#### Provided entries
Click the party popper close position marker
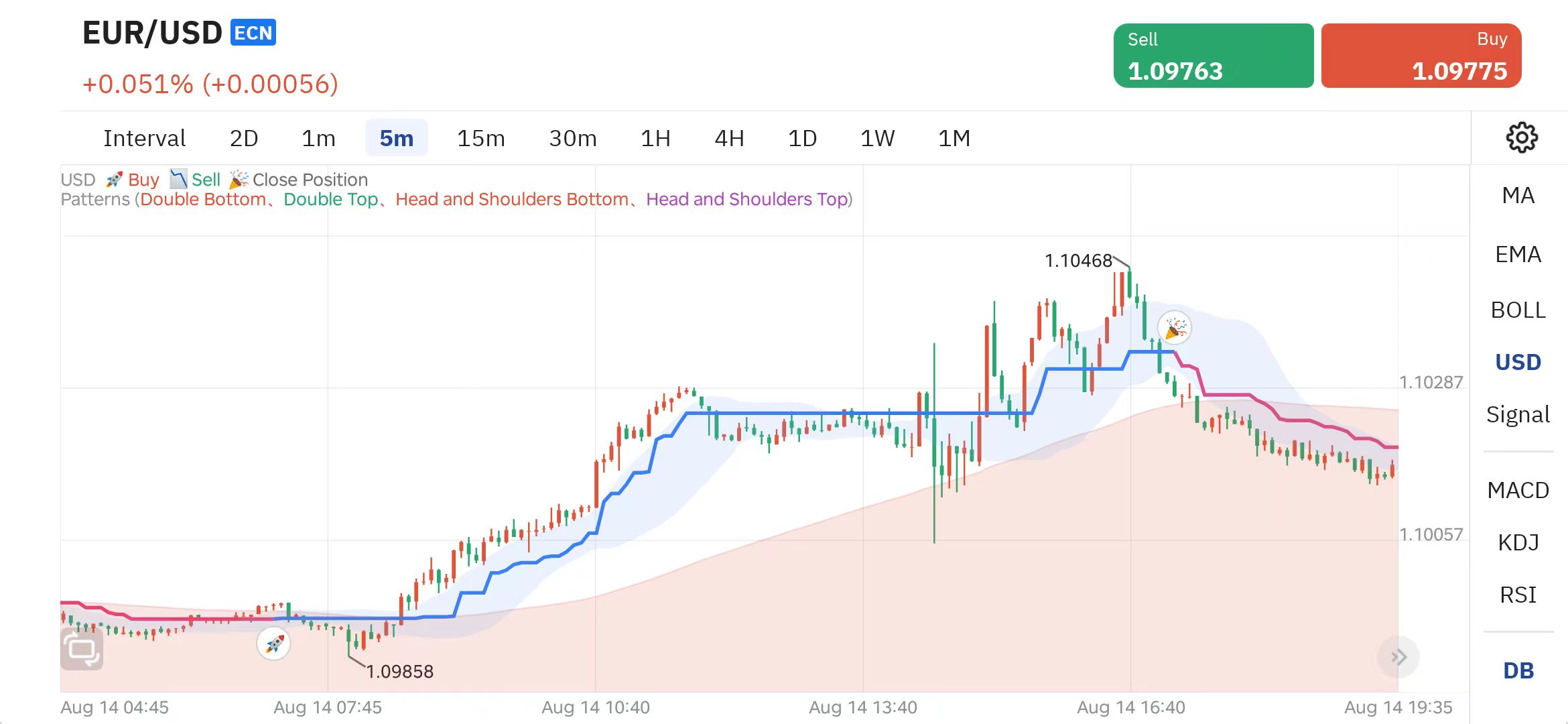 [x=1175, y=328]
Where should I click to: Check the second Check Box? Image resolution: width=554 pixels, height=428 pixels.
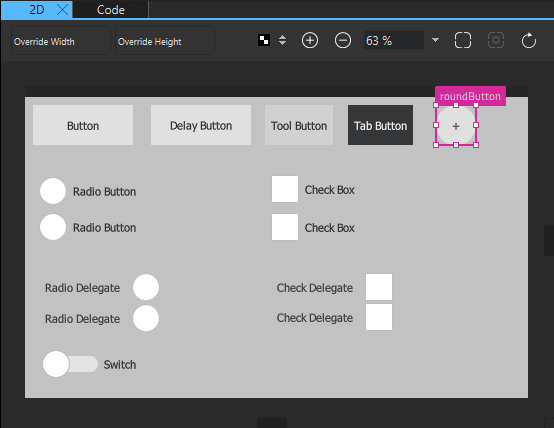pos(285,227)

* * *

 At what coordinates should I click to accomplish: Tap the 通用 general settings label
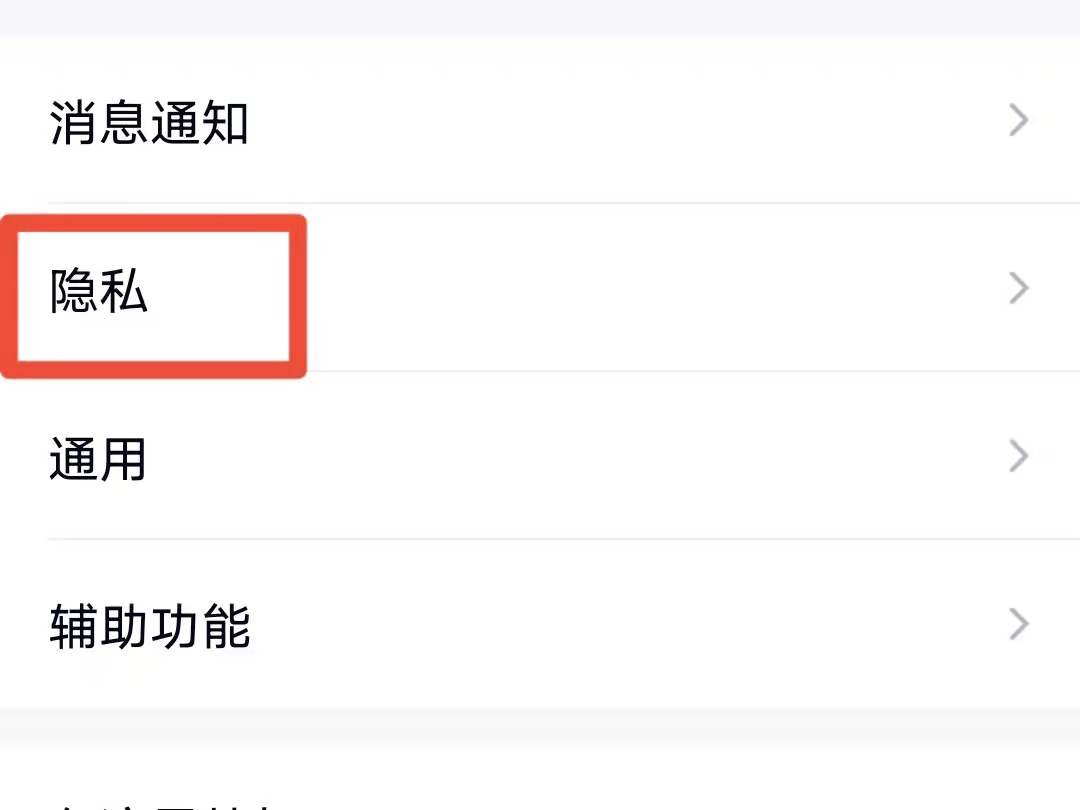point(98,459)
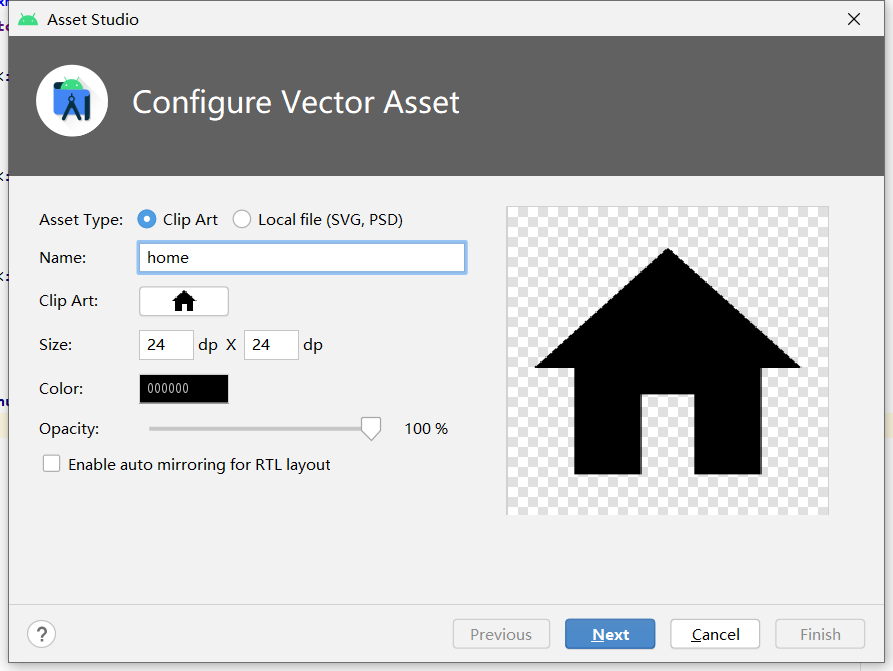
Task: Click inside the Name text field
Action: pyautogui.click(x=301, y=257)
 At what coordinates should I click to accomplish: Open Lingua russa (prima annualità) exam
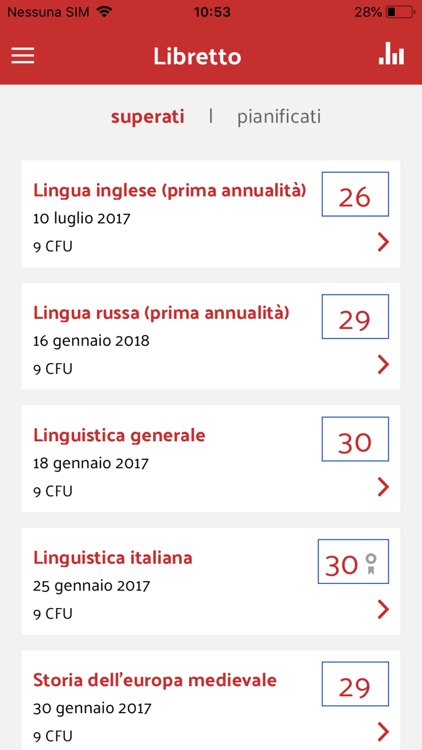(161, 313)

#### Exercise directions
Reproduce verbatim the portion of the entries that begins with the line containing "Click the party popper close position marker" and ends with the line containing "pos(285,227)", including both of those lines. Omit the pictures from your answer.

#### Result for this task
Click the party popper close position marker
 [x=1175, y=328]
Where should I click to: Check the second Check Box? Image resolution: width=554 pixels, height=428 pixels.
pos(285,227)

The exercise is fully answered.